Llegué a la universitaria y entretenida Dunedin, y me despedí de ella del volante de Linda, la madre con hijo aprendiz de golfista y amigos españoles que vivía en los U.S. Ella trabajaba para una empresa de miel y hacía tratos con apicultores locales. Toda energía y sonrisa.
De Linda pasé a Paul, Paul Crawford de Federated Farmers (reza su tarjeta), un joven granjero con tres hijos al que no dudé en pedirle trabajo, y de él a un instalador de cables veinteañero, quien me explicó que vivir en pueblecitos era tan tan barato (él pagaga 50 dòlares semanales para una casa con tres habitaciones y jardín), que le daba igual no salir casi nunca de fiesta por Dunedin o Invercagill, que le quedaban a hora y media larga de camino.
Terminé en un pueblito de mala muerte, donde fui recogido por una francesa y una alemana de mi edad, de ruta por el país como yo. Tras las presentaciones, enfocamos nuestra conversación hacia Europa. Total, si los que van de expertos lo hacen sin tener ni idea… ¿por qué no podemos nosotros hablar de prima de riesgo, desempleo, o debatir sobre salir del euro o luchar por la moneda común? Sí, es freakie hablar de esto en un trayecto turístico en la otra punta del mundo. Pero también aprendes palabras como ‘bailout’ (rescate)… y mola.

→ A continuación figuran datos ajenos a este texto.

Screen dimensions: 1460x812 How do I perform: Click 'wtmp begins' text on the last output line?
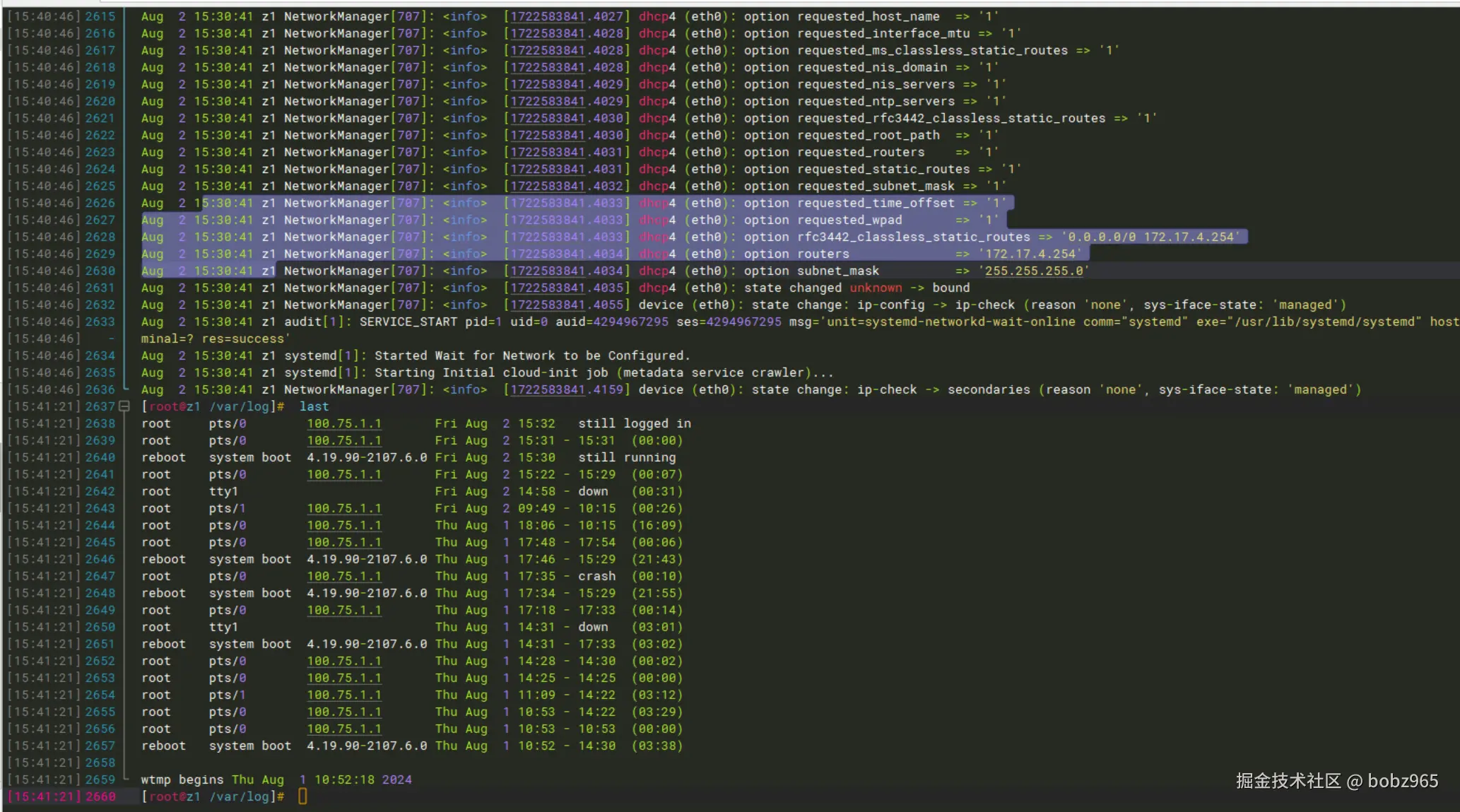pyautogui.click(x=182, y=779)
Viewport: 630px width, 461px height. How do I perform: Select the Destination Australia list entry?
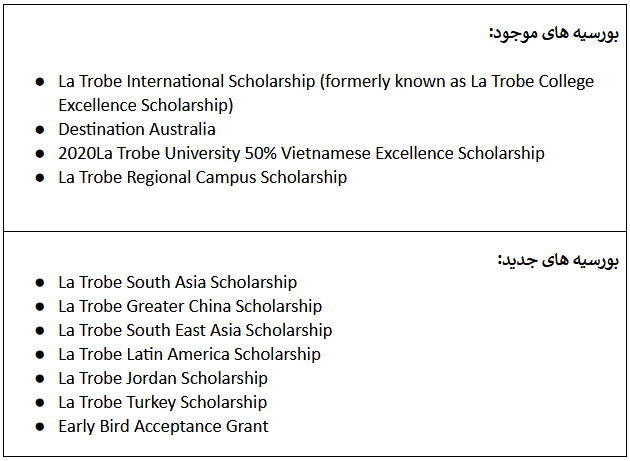[x=137, y=129]
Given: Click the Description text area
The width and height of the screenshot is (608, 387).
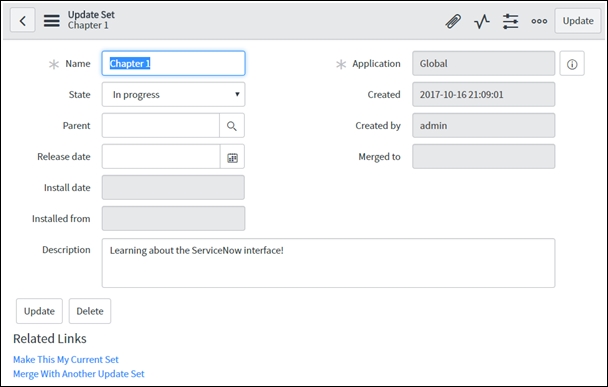Looking at the screenshot, I should pos(328,263).
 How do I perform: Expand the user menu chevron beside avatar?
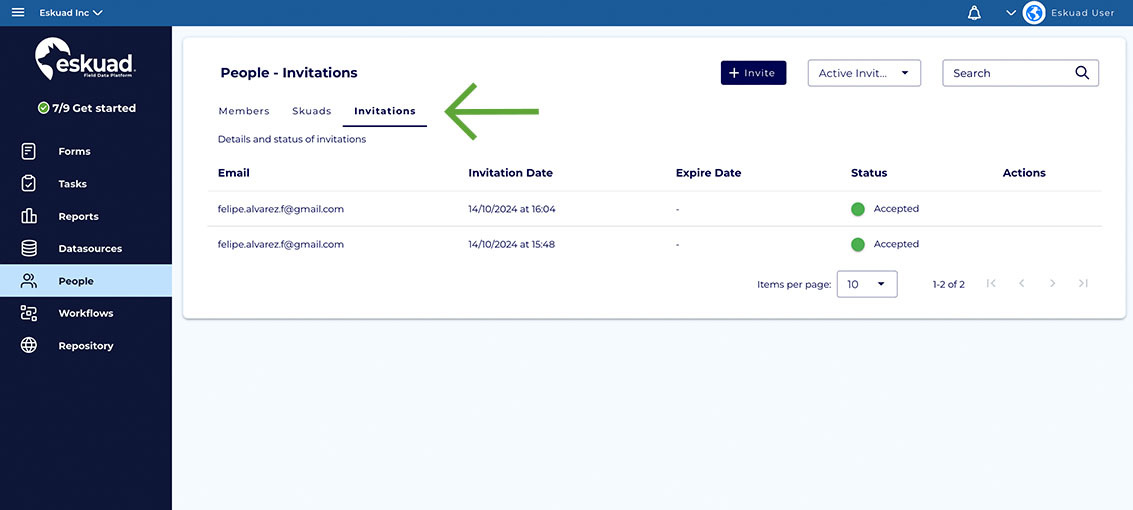(x=1011, y=13)
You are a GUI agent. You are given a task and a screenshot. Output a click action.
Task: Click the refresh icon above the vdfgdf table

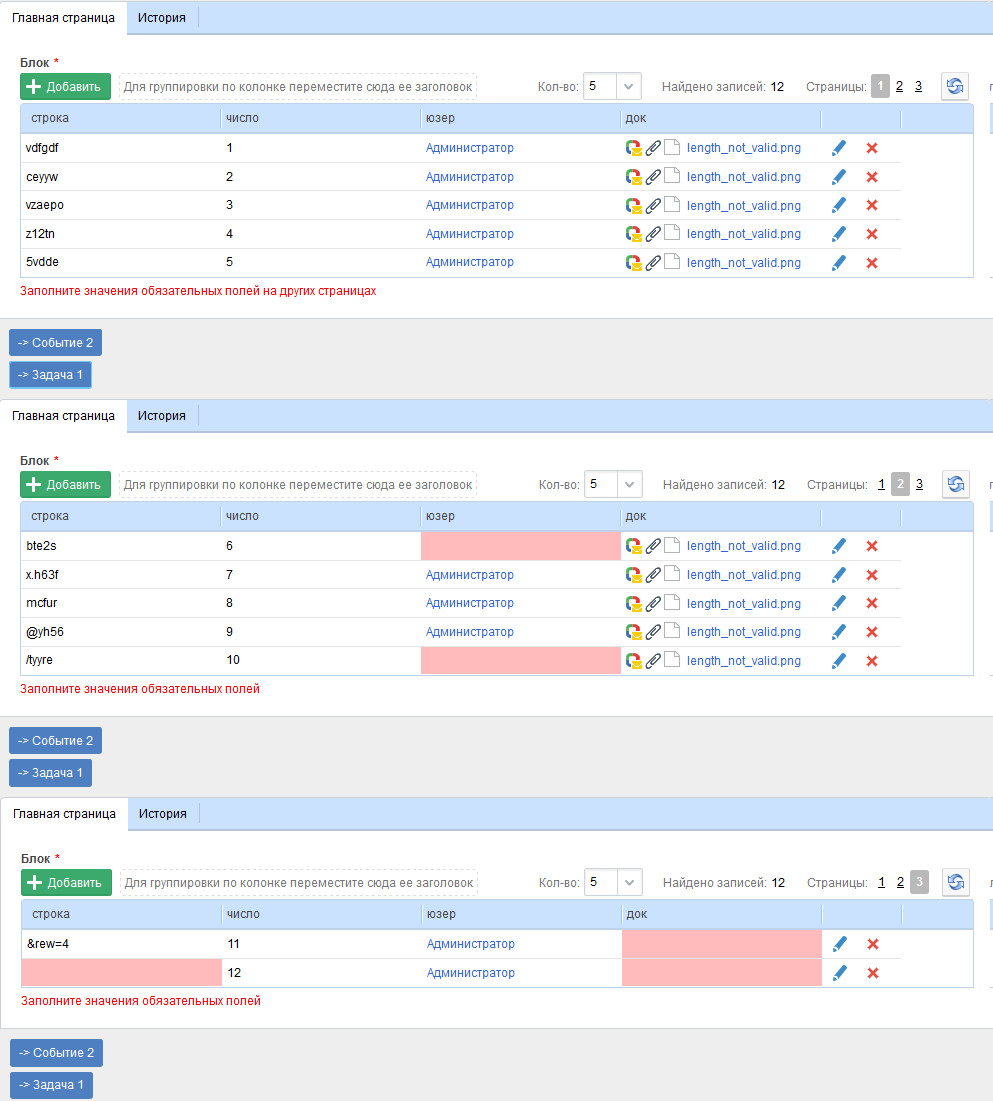[955, 87]
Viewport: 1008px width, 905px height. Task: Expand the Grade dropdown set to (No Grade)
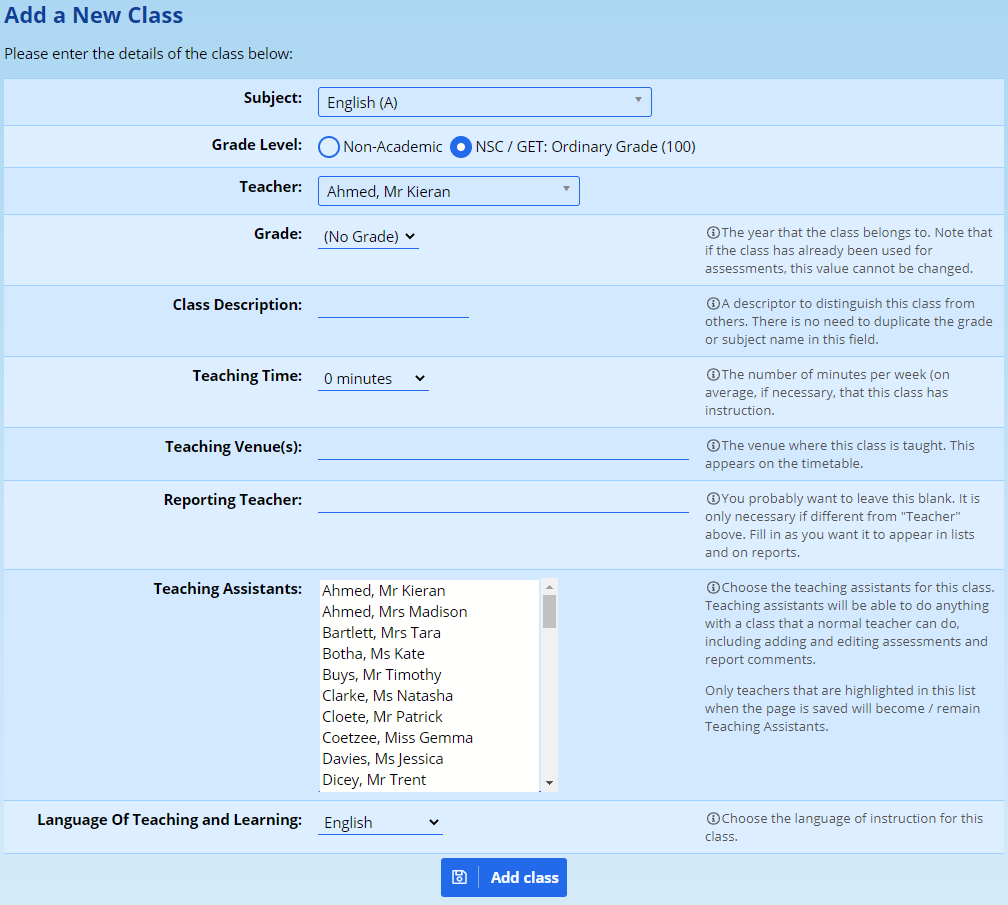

Por fin llegué a los maravillosos Milford Sounds y me reencontré con Christoph. Después de unos días asombrosos… me quedaba el tramo final!
Afronté Clyde-Queentstown acompañado de Vam, o algo así, un inglés ex-ravero que había dejado el país y los bafles para dar clases de superación personal a adolescentes. «La fiesta ya no era lo mismo, demasiada K.» …. no pude no coincidir. Depués un tio que me condujo de Cromwell a algún punto intermedio. Vivía por y para el kayaking, dormía en la furgo para ahorrar para un gran viaje, y trabajaba en los veranos para el Departamento de Conservación.
Finalmente, mis últimos conductores fueron Geo, la amante del café jovencita y con un perro encantador que no se me despegó de la falda en todo el trayecto y el amable argentino que me llevó hasta el centro de Queenstown.
Como véis, gente muy muy distinta. De todas las edades, colores, condiciones sociales. Un oficio muy heterogéneo, el de recoger a mochileros por la calle. Muchos de ellos, gente que se aburría y quería un compañero de viaje. En su mayoría hombres, eso sí. Y que viajaban solos.
Jamás voy a olvidar las sensaciones que viví en estos viajes. Los nervios por encontrar pasaje, los momentos tirado en medio de la nada, la ilusión que te hace cuando se para un coche, y lo contento que sales del vehículo cuando ves que estos treinta minutos u hora de trayecto te han aportado algo. Sin duda, la mejor forma de conocer a gente local, qué piensan y qué sienten sobre su país. Porque sí, la mayoría de gente que te recoge es del país.
Se ve que entre la mayoría de europeos que viajan por las antípodas, especialmente los que van con caravanas de esas grandes y blancas, ayudar a sus compatriotas viajeros no se lleva. Y esta es una apreciación compartida con muchos otros autostopistas.
Por extraño que pueda parecer, tras la introducción oficial (qué hago,qué haces, nombre y poco más), generalmente las charlas iban por senderos sorprendentes. Hablé de muchos temas que jamás pensé que serían tema de conversación haciendo autostop: desde la crisis bancaria a la falta de liderazgo, el colonialismo, la religión… o si es más rentable criar ovejas, vacas lecheras o terneras.
¡Muchas gracias a todos ellos por hacerme aprender de la mejor forma! Hablando y escuchando.
Por toda su amabilidad va este post. Sin ellos mi viaje, que ha ido muchísimo más allá de recorrer ciudades y quilómetros, hubiera sido imposible.